▸ **Input data**:
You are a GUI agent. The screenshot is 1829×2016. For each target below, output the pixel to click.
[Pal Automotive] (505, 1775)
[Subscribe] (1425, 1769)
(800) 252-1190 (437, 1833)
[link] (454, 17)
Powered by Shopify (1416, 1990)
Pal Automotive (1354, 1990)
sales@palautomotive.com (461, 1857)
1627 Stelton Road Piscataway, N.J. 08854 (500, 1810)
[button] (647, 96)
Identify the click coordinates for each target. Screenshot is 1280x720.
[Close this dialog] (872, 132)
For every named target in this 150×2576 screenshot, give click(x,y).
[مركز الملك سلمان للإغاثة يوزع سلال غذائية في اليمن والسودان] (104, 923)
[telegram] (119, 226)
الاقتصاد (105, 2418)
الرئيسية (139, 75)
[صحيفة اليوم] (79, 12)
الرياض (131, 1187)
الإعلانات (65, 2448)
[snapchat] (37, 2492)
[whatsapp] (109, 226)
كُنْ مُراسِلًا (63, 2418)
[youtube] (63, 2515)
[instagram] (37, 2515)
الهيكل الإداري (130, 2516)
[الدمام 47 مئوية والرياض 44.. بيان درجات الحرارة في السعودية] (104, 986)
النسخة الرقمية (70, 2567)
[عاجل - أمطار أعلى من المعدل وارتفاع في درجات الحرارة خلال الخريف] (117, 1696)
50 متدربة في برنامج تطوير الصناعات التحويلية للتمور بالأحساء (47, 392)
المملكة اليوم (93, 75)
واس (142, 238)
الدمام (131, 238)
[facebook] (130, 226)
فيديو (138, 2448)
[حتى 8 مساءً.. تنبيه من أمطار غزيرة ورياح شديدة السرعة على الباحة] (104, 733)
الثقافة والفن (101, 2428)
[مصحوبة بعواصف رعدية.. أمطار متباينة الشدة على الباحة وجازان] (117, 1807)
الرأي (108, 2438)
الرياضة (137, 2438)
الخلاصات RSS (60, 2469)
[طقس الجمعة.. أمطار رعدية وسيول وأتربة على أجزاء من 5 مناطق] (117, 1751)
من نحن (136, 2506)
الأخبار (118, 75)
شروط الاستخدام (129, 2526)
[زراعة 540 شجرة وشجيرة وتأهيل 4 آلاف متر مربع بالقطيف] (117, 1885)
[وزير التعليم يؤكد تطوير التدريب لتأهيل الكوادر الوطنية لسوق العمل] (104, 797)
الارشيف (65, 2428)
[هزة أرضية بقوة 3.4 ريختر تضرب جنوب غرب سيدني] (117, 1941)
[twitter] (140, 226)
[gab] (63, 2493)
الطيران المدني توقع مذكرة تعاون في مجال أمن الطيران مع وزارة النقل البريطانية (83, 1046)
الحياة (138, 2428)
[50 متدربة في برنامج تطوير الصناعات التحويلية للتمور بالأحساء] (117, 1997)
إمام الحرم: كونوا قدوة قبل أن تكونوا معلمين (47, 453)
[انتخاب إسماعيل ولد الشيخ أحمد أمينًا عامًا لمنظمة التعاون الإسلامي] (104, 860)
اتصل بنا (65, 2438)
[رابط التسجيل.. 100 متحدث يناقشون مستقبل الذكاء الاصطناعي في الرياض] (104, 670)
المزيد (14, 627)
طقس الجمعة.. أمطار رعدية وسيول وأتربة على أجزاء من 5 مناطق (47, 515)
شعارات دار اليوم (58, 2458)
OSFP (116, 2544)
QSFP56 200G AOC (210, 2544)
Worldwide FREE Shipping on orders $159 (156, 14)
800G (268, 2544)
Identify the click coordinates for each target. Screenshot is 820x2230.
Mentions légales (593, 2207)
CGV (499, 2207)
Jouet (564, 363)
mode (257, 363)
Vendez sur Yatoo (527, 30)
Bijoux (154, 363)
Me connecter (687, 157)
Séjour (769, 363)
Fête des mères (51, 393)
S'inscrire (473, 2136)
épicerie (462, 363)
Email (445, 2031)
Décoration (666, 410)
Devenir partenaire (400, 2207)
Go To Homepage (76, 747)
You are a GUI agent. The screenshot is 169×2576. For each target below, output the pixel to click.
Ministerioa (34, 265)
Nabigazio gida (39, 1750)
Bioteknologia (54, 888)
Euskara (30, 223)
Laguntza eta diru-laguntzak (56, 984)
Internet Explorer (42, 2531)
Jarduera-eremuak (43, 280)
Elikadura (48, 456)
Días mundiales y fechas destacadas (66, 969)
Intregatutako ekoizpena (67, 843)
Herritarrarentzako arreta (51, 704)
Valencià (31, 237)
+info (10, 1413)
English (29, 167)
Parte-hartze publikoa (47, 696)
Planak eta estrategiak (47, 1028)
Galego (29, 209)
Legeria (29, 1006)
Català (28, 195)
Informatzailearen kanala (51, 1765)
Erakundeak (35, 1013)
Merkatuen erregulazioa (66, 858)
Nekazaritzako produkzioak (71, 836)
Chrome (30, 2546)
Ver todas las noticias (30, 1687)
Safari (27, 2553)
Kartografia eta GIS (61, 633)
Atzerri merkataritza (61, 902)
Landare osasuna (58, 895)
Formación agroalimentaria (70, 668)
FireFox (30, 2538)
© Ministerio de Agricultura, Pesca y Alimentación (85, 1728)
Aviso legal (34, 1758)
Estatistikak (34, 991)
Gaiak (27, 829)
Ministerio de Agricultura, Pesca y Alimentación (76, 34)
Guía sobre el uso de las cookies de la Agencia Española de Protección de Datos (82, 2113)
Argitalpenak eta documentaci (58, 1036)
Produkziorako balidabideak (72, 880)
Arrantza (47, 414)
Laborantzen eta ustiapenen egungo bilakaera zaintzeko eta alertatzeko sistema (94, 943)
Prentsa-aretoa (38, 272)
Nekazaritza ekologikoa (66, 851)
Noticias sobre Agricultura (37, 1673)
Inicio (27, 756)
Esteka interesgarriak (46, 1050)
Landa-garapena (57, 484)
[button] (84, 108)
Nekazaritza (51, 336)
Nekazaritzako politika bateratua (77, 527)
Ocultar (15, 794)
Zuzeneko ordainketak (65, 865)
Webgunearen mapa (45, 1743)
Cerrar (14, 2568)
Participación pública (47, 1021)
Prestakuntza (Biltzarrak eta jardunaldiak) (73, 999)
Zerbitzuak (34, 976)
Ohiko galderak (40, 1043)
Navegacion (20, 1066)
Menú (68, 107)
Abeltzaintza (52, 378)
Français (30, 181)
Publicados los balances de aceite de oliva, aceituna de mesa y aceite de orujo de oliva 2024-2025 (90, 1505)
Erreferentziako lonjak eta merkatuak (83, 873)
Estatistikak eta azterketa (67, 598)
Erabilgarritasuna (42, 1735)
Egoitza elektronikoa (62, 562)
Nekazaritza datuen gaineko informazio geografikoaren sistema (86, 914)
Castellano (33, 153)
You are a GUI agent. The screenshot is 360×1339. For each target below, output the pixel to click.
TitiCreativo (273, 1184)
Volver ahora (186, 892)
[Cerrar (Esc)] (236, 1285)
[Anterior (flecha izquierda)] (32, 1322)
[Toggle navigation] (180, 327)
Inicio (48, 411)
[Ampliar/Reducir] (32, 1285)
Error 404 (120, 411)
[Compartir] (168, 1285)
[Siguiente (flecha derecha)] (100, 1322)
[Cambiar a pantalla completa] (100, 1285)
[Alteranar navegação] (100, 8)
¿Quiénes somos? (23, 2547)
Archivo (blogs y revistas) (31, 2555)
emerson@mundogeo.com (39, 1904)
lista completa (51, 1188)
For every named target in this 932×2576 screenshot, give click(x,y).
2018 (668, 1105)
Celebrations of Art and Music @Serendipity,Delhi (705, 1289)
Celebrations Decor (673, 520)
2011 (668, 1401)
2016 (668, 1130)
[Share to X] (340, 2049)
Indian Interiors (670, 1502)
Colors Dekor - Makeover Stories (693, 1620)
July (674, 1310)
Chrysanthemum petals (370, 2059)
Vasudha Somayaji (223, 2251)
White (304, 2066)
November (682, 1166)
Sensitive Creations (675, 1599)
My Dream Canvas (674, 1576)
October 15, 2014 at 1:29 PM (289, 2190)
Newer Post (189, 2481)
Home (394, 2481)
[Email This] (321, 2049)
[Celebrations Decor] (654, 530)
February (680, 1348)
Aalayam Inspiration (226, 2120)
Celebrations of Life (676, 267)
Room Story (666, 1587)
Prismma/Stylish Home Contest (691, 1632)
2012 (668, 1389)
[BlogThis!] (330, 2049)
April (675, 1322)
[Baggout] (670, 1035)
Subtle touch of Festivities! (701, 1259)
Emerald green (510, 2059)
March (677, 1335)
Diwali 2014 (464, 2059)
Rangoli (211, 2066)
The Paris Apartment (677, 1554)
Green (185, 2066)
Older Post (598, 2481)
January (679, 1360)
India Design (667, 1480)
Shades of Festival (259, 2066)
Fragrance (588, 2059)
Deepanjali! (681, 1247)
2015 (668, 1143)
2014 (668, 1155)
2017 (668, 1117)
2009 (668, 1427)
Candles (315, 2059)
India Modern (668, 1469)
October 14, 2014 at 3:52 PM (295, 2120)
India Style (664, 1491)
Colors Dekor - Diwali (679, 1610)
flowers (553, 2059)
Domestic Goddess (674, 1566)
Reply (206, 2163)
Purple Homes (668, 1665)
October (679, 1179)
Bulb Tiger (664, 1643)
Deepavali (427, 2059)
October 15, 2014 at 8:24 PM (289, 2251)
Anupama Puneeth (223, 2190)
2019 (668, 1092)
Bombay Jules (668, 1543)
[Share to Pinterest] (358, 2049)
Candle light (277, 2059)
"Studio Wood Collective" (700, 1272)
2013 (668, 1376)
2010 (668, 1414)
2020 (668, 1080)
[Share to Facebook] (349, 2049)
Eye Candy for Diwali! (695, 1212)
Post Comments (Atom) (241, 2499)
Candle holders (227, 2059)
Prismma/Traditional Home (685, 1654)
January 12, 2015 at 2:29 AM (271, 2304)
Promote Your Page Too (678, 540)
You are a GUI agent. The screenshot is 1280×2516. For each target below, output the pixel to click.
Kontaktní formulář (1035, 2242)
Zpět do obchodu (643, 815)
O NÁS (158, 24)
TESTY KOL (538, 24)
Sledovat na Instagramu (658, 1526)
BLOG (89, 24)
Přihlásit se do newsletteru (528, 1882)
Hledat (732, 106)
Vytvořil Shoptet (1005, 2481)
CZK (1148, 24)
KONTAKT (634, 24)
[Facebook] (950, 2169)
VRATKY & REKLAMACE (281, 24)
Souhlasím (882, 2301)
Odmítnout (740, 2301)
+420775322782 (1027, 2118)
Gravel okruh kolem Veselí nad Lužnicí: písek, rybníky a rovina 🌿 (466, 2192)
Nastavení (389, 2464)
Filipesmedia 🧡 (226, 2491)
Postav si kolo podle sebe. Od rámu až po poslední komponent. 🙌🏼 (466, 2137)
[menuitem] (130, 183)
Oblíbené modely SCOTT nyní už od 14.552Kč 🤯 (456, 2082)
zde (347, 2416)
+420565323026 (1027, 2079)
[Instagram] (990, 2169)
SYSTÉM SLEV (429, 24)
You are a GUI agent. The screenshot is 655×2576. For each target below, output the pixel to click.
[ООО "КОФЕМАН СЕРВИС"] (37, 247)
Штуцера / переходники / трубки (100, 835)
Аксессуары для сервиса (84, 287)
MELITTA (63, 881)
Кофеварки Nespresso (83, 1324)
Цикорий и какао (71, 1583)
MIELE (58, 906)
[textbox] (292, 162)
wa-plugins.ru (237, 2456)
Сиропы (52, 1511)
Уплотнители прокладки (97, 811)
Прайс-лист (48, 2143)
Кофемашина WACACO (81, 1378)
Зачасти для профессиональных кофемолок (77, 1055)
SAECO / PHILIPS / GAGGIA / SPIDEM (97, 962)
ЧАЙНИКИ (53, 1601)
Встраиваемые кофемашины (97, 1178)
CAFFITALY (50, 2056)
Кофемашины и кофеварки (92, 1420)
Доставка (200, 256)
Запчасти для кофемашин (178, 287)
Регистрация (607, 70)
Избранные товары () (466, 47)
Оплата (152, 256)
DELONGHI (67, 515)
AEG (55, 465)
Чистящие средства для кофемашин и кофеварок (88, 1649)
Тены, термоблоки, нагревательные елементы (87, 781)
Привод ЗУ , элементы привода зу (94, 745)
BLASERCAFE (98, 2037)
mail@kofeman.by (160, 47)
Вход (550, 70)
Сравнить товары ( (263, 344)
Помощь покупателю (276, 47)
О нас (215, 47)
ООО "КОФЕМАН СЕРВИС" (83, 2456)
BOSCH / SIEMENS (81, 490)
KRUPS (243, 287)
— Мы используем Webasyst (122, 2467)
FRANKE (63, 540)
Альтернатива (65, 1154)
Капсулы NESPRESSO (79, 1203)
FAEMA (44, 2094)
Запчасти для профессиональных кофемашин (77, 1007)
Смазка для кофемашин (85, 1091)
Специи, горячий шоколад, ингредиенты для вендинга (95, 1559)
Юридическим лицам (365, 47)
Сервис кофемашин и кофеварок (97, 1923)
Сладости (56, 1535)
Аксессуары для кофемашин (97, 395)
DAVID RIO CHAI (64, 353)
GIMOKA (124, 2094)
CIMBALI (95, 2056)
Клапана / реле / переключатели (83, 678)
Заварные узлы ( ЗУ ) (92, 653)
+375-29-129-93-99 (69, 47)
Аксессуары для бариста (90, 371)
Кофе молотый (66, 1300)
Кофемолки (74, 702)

▸ **Exercise requirements**: Once you find the line containing "الثقافة والفن (101, 2428)", stop: reproduce exactly that line and every line of the data before it, and nothing else.

▸ **Answer box**:
You are a GUI agent. The screenshot is 1829×2016. For each target below, output the pixel to click.
[Pal Automotive] (505, 1775)
[Subscribe] (1425, 1769)
(800) 252-1190 (437, 1833)
[link] (454, 17)
Powered by Shopify (1416, 1990)
Pal Automotive (1354, 1990)
sales@palautomotive.com (461, 1857)
1627 Stelton Road Piscataway, N.J. 08854 (500, 1810)
[button] (647, 96)
Identify the click coordinates for each target. Screenshot is 1280x720.
[Close this dialog] (872, 132)
For every named target in this 150×2576 screenshot, give click(x,y).
[مركز الملك سلمان للإغاثة يوزع سلال غذائية في اليمن والسودان] (104, 923)
[telegram] (119, 226)
الاقتصاد (105, 2418)
الرئيسية (139, 75)
[صحيفة اليوم] (79, 12)
الرياض (131, 1187)
الإعلانات (65, 2448)
[snapchat] (37, 2492)
[whatsapp] (109, 226)
كُنْ مُراسِلًا (63, 2418)
[youtube] (63, 2515)
[instagram] (37, 2515)
الهيكل الإداري (130, 2516)
[الدمام 47 مئوية والرياض 44.. بيان درجات الحرارة في السعودية] (104, 986)
النسخة الرقمية (70, 2567)
[عاجل - أمطار أعلى من المعدل وارتفاع في درجات الحرارة خلال الخريف] (117, 1696)
50 متدربة في برنامج تطوير الصناعات التحويلية للتمور بالأحساء (47, 392)
المملكة اليوم (93, 75)
واس (142, 238)
الدمام (131, 238)
[facebook] (130, 226)
فيديو (138, 2448)
[حتى 8 مساءً.. تنبيه من أمطار غزيرة ورياح شديدة السرعة على الباحة] (104, 733)
الثقافة والفن (101, 2428)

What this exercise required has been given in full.